Je voudrais aussi revenir sur ceci :
Citer :
Le scandale n'est « républicain » que parce que la république en est un élément facilitateur:
Il se trouve que pour qu’il y ait scandale, il faut qu’il y ait une opinion publique et un relais de communication libre pour l’informer ; c’est pourquoi il aurait été intéressant de remonter beaucoup plus loin pour constater que le scandale n’est pas né avec la République, mais que ses manifestations étaient sporadiques parce que ces deux conditions n’étaient pas réunies (ex : la tour de Nesle, les rapports supposés de Mazarin et de la reine, l’affaire des poisons, Law, l’affaire du collier, etc...). C’est d’ailleurs pour les mêmes raisons que les dictatures du XXème siècle ne connaissent pas le scandale, du moins à l’intérieur de leurs frontières.

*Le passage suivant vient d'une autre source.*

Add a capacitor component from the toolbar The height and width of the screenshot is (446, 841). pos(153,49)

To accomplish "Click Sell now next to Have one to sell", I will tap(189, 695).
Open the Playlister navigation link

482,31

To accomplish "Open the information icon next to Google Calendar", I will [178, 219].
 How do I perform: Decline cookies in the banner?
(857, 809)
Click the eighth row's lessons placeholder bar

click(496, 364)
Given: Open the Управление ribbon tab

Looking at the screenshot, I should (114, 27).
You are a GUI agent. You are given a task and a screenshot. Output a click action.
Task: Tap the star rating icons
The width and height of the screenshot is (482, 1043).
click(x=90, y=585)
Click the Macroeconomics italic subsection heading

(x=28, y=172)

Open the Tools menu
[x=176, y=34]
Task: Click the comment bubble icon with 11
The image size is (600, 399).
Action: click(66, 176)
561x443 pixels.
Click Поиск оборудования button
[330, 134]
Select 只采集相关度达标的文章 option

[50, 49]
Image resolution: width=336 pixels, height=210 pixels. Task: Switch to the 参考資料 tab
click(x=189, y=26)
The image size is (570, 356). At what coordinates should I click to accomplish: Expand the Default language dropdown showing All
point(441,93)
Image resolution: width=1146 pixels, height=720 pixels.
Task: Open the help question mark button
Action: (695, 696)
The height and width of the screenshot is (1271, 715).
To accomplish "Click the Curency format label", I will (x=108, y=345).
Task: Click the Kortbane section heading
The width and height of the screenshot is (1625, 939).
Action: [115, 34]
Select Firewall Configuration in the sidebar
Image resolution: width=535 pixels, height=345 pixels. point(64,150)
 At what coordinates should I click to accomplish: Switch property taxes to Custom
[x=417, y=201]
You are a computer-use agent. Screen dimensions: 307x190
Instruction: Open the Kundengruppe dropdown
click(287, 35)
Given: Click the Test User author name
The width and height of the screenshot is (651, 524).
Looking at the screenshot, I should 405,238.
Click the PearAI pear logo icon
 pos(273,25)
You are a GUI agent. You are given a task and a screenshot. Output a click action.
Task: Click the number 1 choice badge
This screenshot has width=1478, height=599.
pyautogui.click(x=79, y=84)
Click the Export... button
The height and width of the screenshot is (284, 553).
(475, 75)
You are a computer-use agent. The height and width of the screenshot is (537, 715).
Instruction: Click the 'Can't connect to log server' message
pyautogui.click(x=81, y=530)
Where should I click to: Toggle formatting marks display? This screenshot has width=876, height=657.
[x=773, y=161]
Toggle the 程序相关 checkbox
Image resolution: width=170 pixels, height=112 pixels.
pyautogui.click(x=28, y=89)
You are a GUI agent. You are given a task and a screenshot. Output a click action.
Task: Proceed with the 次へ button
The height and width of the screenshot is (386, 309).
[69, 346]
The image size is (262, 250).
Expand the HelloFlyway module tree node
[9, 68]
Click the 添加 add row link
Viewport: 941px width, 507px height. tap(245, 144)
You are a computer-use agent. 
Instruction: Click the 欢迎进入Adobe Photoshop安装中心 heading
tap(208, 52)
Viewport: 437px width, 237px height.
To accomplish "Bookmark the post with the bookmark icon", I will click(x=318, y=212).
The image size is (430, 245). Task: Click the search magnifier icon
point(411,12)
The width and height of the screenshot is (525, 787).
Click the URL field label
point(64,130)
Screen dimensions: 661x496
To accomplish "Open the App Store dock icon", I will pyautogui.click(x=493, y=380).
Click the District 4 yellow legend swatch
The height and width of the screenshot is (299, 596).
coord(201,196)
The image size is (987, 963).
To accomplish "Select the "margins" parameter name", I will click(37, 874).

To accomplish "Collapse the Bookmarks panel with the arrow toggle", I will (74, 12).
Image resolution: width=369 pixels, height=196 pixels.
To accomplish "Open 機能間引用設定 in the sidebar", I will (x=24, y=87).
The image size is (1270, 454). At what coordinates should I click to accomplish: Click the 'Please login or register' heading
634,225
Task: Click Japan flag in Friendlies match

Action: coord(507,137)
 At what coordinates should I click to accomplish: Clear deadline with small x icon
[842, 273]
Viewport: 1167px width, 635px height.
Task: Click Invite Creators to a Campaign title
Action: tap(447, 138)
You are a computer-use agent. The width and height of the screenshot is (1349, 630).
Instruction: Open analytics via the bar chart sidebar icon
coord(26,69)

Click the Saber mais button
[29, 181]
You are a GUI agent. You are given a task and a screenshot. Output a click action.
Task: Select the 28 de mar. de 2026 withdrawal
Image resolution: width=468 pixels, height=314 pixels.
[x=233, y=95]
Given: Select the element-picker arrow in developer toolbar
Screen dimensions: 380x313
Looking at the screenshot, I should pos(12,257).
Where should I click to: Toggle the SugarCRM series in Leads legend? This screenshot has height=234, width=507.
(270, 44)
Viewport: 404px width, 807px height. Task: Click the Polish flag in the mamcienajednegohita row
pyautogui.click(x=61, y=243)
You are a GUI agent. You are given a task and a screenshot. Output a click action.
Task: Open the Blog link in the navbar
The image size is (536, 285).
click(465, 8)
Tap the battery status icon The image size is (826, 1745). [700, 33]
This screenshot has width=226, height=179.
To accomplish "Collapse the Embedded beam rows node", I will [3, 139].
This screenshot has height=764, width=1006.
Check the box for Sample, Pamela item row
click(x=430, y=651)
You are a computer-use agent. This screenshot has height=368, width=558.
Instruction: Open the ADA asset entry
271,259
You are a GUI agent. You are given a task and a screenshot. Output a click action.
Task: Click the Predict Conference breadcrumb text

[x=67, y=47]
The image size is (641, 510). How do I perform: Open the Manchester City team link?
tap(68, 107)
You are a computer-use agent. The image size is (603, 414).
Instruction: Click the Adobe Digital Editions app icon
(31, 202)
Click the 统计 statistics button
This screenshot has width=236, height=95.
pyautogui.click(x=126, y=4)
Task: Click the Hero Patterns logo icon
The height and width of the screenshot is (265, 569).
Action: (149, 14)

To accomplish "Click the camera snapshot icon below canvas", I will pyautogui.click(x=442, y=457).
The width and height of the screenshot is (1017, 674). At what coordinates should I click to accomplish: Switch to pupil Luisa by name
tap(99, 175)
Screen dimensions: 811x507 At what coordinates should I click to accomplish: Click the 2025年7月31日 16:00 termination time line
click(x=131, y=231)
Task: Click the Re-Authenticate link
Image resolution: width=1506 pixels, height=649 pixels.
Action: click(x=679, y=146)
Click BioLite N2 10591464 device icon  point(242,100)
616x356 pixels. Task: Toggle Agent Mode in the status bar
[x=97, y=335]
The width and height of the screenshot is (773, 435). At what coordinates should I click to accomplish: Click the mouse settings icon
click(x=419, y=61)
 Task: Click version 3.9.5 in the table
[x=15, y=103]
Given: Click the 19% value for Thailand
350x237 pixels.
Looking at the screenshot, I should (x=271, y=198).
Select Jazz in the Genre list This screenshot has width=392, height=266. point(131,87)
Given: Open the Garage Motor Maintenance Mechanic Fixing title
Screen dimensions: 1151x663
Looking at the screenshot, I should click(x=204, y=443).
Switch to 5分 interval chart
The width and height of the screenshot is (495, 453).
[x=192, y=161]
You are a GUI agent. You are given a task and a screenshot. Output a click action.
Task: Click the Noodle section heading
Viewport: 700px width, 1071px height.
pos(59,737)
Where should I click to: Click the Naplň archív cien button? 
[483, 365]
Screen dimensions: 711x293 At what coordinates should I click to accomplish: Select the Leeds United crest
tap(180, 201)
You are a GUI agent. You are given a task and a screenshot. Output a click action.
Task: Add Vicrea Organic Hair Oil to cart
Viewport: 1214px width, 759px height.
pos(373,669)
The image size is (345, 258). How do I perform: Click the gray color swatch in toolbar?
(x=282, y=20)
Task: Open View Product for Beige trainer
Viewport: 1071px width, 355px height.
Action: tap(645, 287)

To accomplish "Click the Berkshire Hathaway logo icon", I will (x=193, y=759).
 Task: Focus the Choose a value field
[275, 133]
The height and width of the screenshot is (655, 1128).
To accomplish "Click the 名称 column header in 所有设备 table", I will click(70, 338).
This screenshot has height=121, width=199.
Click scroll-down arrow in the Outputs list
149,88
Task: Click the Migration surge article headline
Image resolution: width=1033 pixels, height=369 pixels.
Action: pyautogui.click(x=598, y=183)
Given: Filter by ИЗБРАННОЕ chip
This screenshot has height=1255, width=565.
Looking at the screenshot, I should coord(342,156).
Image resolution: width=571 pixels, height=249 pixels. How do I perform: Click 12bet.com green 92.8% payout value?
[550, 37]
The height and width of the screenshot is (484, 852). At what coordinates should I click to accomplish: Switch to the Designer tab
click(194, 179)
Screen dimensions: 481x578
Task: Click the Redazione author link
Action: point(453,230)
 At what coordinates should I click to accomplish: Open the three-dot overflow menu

Je pense au contraire que le scandale est typiquement républicain, sur deux plans. D'abord, il coïncide avec la nature du régime politique. Ensuite, il colle à la République parce que la République en France est née à un moment précis de l'histoire de la civilisation française.

Sur le premier plan, tout d'abord. L'apparition de la République, du "gouvernement du peuple, par le peuple, et pour le peuple", pose la notion de contrat tacite, qui est une continuation du contrat monarchique mais qui en voit ses traits profondément modifiés. Le peuple (selon les natures du suffrage) confie ses intérêts à des gouvernants, dont il attend une satisfaction à un pourcentage invisiblement défini. En parallèle, l'apparition du vote fait naître la notion de "conscience politique". La République impose que les Français soient attentifs à la vie politique.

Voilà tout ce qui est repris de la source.